554. Brick Wall

Description

There is a brick wall in front of you. The wall is rectangular and has several rows of bricks. The bricks have the same height but different width. You want to draw a vertical line from the top to the bottom and cross the least bricks.

The brick wall is represented by a list of rows. Each row is a list of integers representing the width of each brick in this row from left to right.

If your line go through the edge of a brick, then the brick is not considered as crossed.
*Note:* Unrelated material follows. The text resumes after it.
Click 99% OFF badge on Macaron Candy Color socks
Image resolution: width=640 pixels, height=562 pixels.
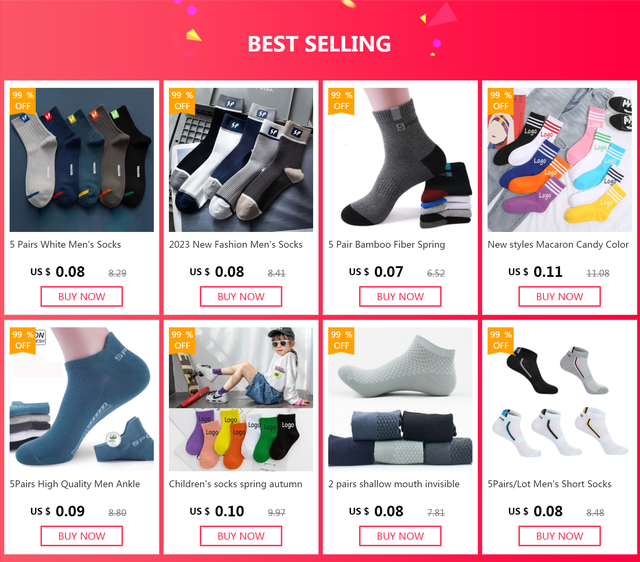[500, 101]
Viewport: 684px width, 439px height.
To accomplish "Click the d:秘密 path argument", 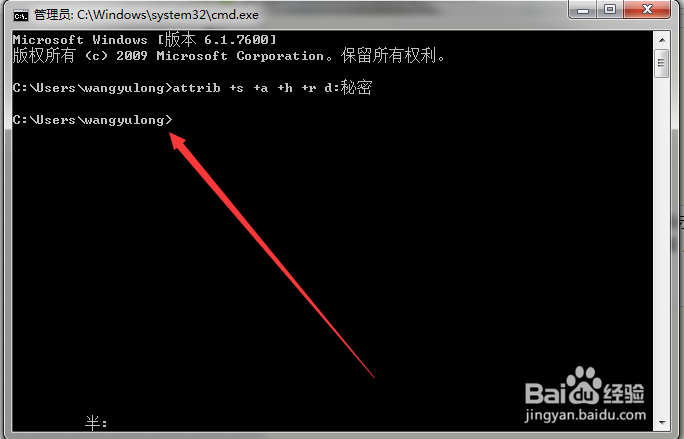I will [x=348, y=88].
You need to find out how to draw the line to cross the least bricks and return the number of crossed bricks.

You cannot draw a line just along one of the two vertical edges of the wall, in which case the line will obviously cross no bricks.

Example:

Input:
[[1,2,2,1],
[3,1,2],
[1,3,2],
[2,4],
[3,1,2],
[1,3,1,1]]
Output: 2
Explanation:

Wall

Note:

1. The width sum of bricks in different rows are the same and won't exceed INT_MAX.
2. The number of bricks in each row is in range [1,10,000]. The height of wall is in range [1,10,000]. Total number of bricks of the wall won't exceed 20,000.

Solution

HashMap, time O(mk), space O(wallWidth)

• m: wall height (wall.size())
• k: average bricks count in each row

横穿几个砖头如果不好做的话，不如考虑钻过几个空隙。

class Solution {
    public int leastBricks(List<List<Integer>> wall) {
        Map<Integer, Integer> map = new HashMap<>();
        int maxEdges = 0;
        
        for (List<Integer> bricks : wall) {
            for (int i = 0, len = 0; i < bricks.size() - 1; ++i) {
                len += bricks.get(i);
                map.put(len, map.getOrDefault(len, 0) + 1);
                maxEdges = Math.max(map.get(len), maxEdges);
            }
        }
        
        return wall.size() - maxEdges;
    }
}

PriorityQueue, time time O(mk * log m), space O(m)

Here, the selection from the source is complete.